_Brief 1_
In the passage on same-sex marriage, what share of Americans supported gay marriage in the lone poll from 1989?
_Brief 2_
List every calendar year mentioned in the passage on same-sex marriage.
_Brief 3_
Resume the passage on same-sex marriage, starting after its final sentence.

_Given passage_
—————

The U.S. Supreme Court decision declaring a constitutional right to gay marriage, even though it only added America to a global trend already regnant in countries including Canada, Argentina and South Africa, was hailed as confirmation that something big had changed. And changed fast.
"The shift on marriage rights has been perhaps the swiftest social change in history," wrote the alwaysperceptive Margaret Wente in the Globe and Mail. "Back in 1989, the year Andrew Sullivan wrote his hugely influential essay in favour of gay marriage, it was a radical idea. The lone poll that asked Americans about gay marriage found that only 12 per cent supported it…. That's lower than the support for legalized polygamy today. In 2008, neither Barack Obama nor Hillary Clinton endorsed gay marriage. But by 2014, more than seven in 10 people living in developed countries said they supported some sort of legal recognition of same-sex couples."
The change was even faster in Canada, where Parliament went from voting against gay marriage by a large margin in 1999, with the Liberal party leading the way, to approving it in 2005, again with the Liberal party leading the way.
Looking back to what I wrote in 2005, I was similarly impressed with the speed of the change:
"All in all, it is an impressive bit of work for a mere 38 years. The same-sex marriage bill that passed the House of Commons yesterday was the final chapter in a story that began in 1967, when then-justice minister Pierre Trudeau introduced his Omnibus Bill. Famous for its decriminalizing of homosexual acts ('…the State has no place in the bedrooms of the nation'), it was the liberalization of divorce laws that led more directly to where we are today.
"And where we are is that civil marriage in Canada is simply the conferring of legal recognition and benefits upon a conjugal relationship, with no reference in principle to permanence, progeny or public benefit. We have achieved, with the redefinition of marriage to include homosexual partners, the reduction of marriage to a mere sexual relationship.
"That is an astonishing accomplishment in less than four decades. Mobilizing the resources of the State behind sex seems rather superfluous; there has never been a lack of interest. An older wisdom sought to mobilize the State behind marriage, which at its core was about bridling unruly passions for the purposes of social stability and the upbringing of children.
"What happened back in 1967? Trudeau's Omnibus Bill made divorce easier, which would in due course flower into full no-fault divorce, which renders marriage the only contract unilaterally breakable by either party, at any time, for any reason.
"It was from there a short step to the conferring of spousal benefits on those who weren't married but in a conjugal relationship. Common-law 'spouses' get the benefi ts without the commitment.
"When civil marriage is thus stripped of its permanence and its commitment, what is left to distinguish a married relationship from any friendship? Sex. Hetero[sexual] or homo[sexual], it doesn't matter. Ergo, same-sex marriage."
Exactly 10 years later, I think that analysis remains largely correct. While same-sex marriage is not just a difference in degree but in kind from traditional marriage and its variants, I think it true that after civil marriage was effectively stripped of much of what makes marriage distinctive, it was but a short step to same-sex marriage.
Yet I was wrong to be impressed with the speed with which same-sex marriage took hold. When looked at in the context of the larger sexual revolution that it is a part of, the march up the aisle to same-sex marriage is not surprising.

—————

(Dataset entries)
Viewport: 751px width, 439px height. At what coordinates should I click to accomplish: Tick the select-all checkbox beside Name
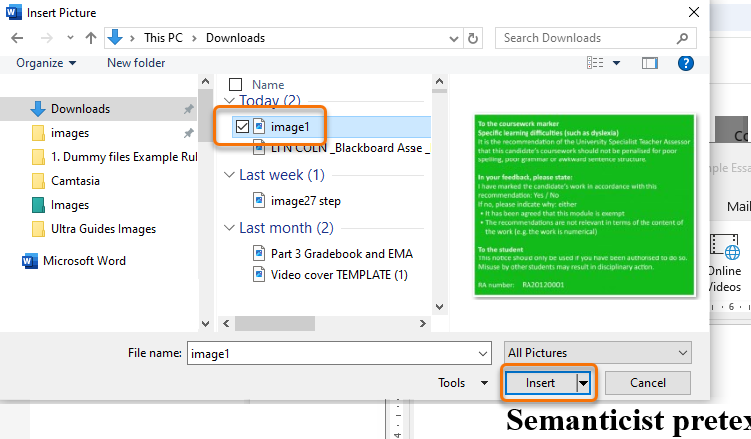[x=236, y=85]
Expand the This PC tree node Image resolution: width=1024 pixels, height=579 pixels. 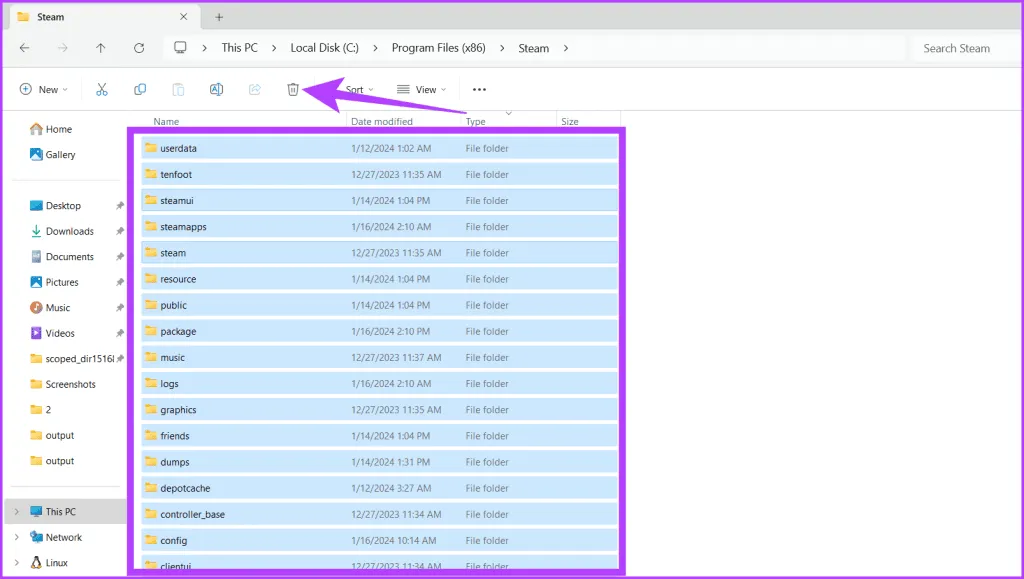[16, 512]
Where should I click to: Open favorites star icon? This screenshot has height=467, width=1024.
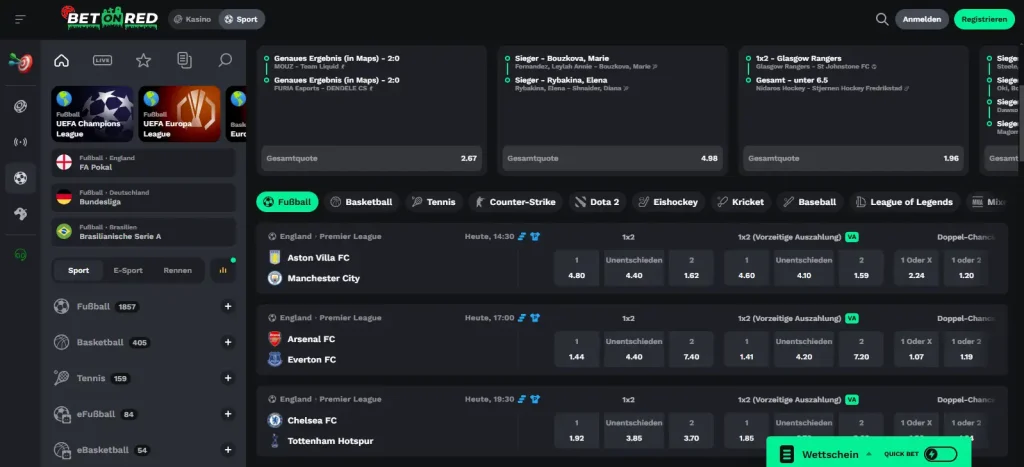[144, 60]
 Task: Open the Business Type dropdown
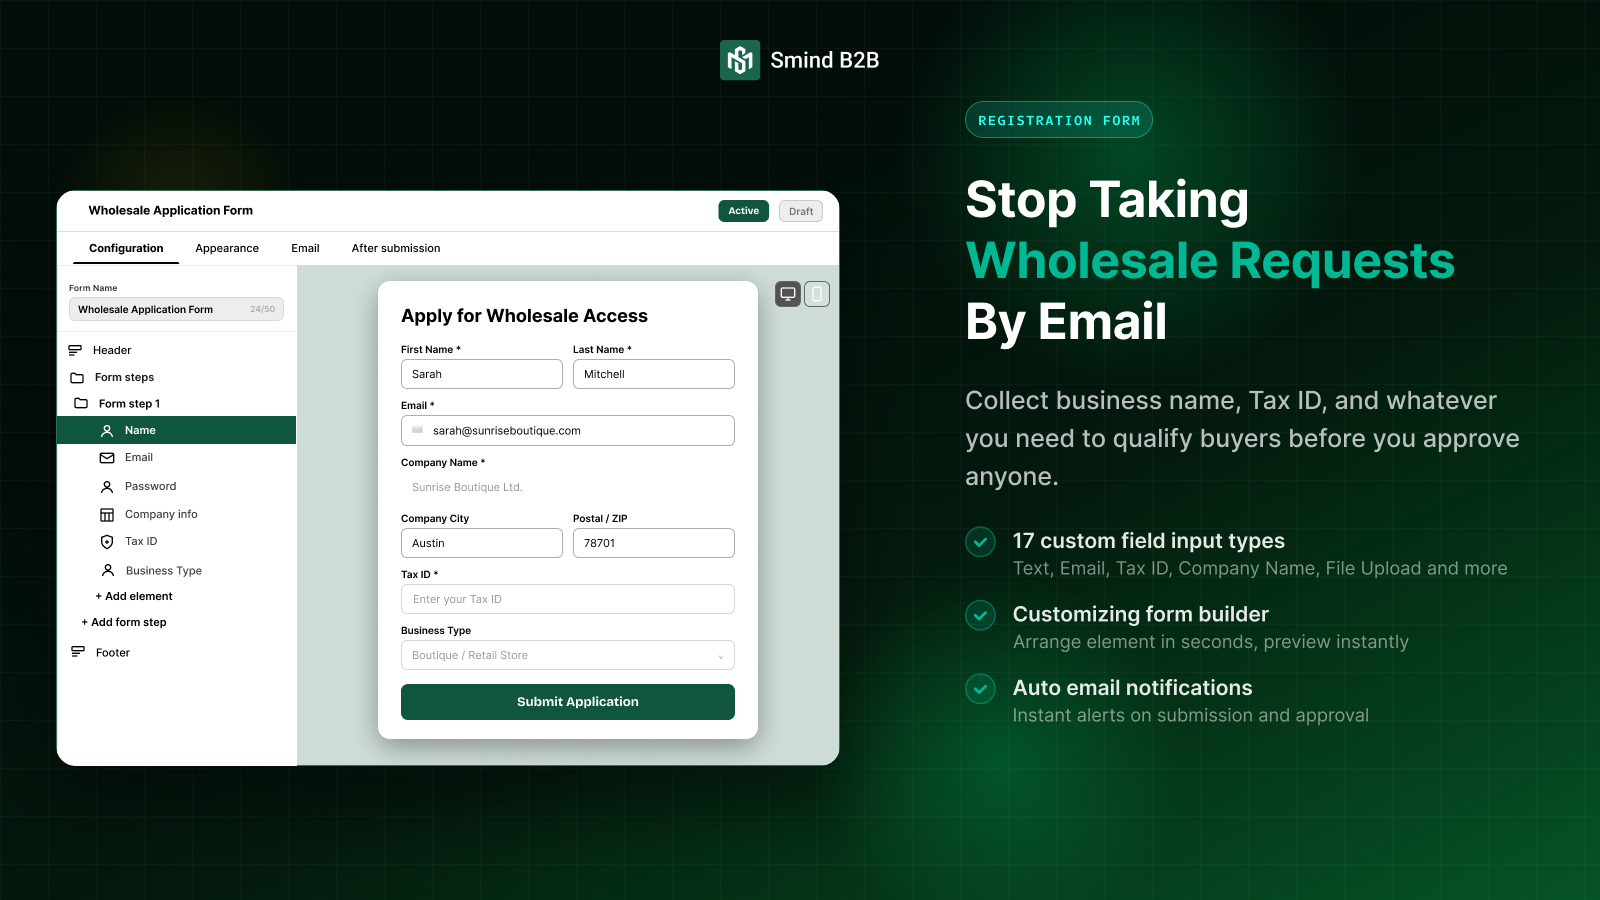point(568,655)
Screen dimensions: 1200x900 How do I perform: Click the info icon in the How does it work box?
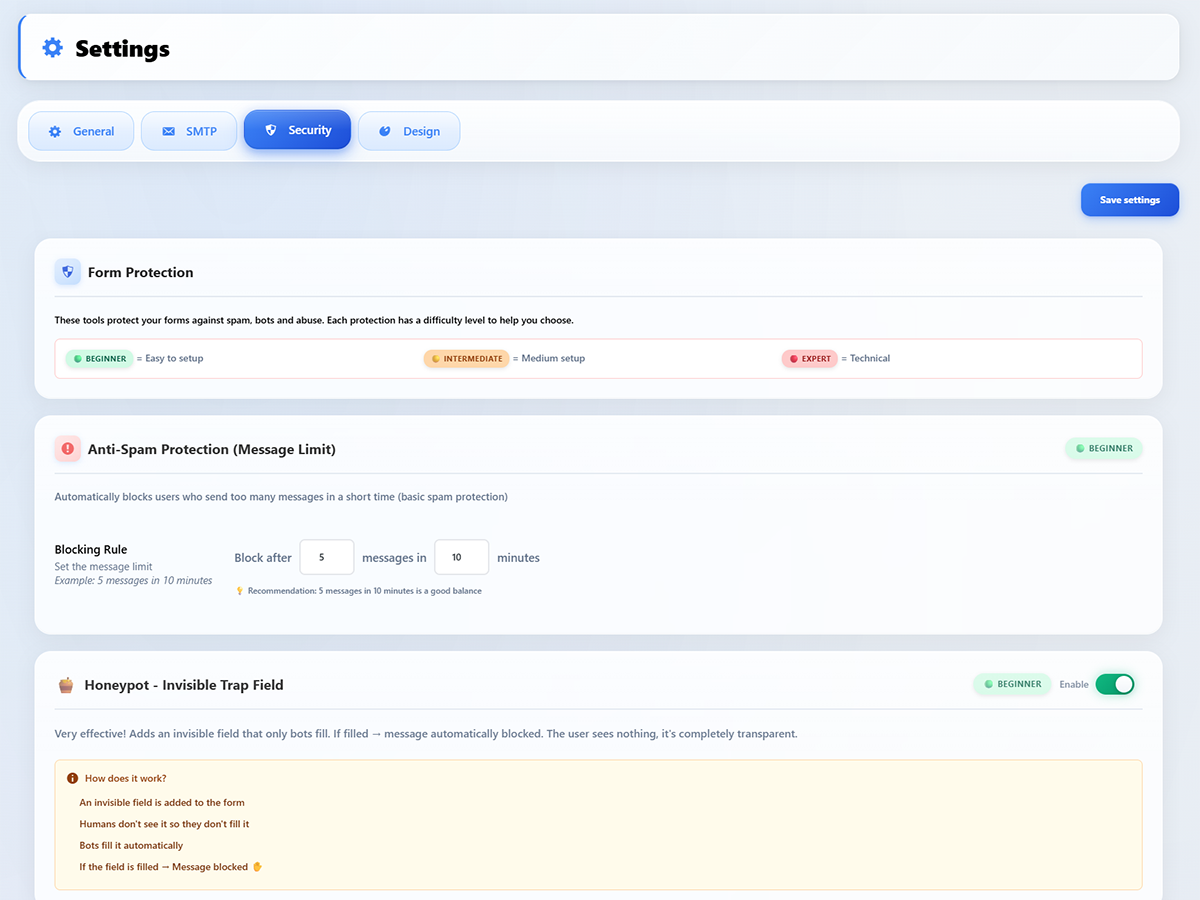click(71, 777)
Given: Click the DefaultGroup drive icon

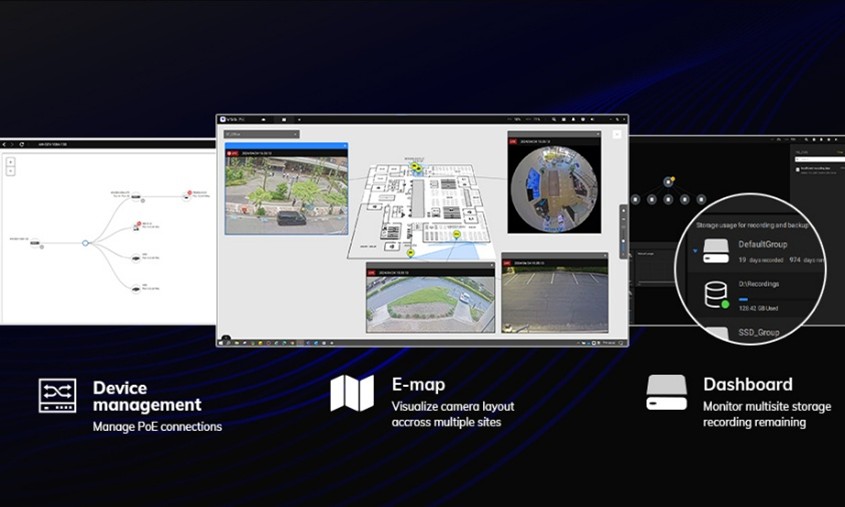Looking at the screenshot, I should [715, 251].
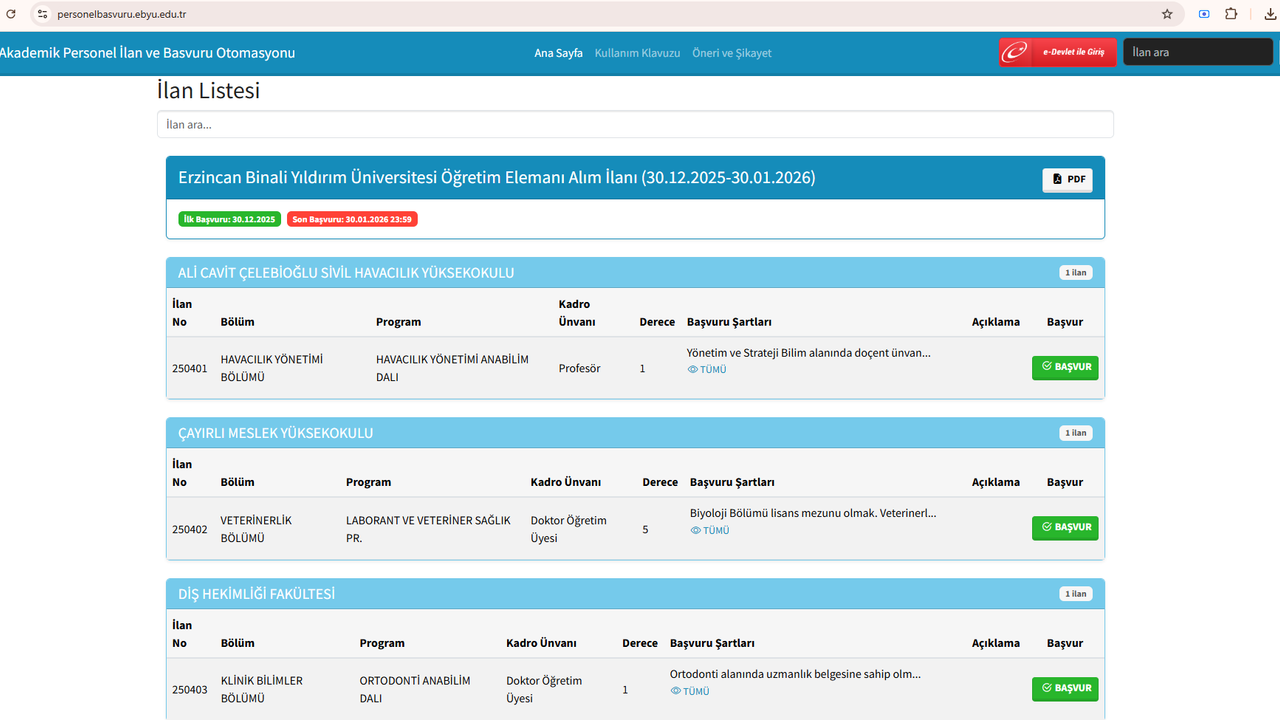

—————

_Expected output 1_
Only 12 percent.

_Expected output 2_
1967, 1989, 1999, 2005, 2008, 2014

_Expected output 3_
The sexual revolution can be understood as the decoupling of things that previously were yoked together. I use "yoked" advisedly, for how one understands that Biblical term goes a long way to determining one's judgment about whether the sexual revolution is truly liberating or not. Sex went together with babies, and because of that with marriage, and because of that with love. The great putting asunder of the sexual revolution was to separate sex from babies (contraception), which in short order broke the link between sex and marriage (divorce and cohabitation), and then between sex and love, which a survey of any university campus or television sitcom will demonstrate. The social history of the 20th century is in large part the story of how popular this putting asunder has been and how quickly it has taken hold.
By the 1920s, technological advances made contraception and sterilization more widespread. (This was also the high-water mark for eugenics, then a very fashionable cause among the educated elites.) However, the Christian consensus that contraception was gravely immoral was still universal. All Christian communities taught that; the denunciations of contraception by Luther and Calvin were fierce and the confessions of their lineage upheld them.
It was only in 1930 that the Anglican Communion, gathered at their decennial Lambeth Conference, reversed itself, teaching that the use of contraception was morally licit in certain circumstances within marriage. (It was at the same conference that it was decided to permit the divorced and remarried to receive Holy Communion.) By the 1950s, contraception was widely thought morally unproblematic in the culture as a whole and in many Christian communities; all this before the invention of the oral contraceptive pill. By 1965, the
U.S. Supreme Court declared a constitutional right to purchase and use contraceptives. From a 1930 doctrinal modification to a 1965 constitutional right is an astonishingly quick social change. By the 1970s, schools were teaching contraception as a social and moral good, and the State was subsidizing it at home and making it mandatory abroad through foreign aid.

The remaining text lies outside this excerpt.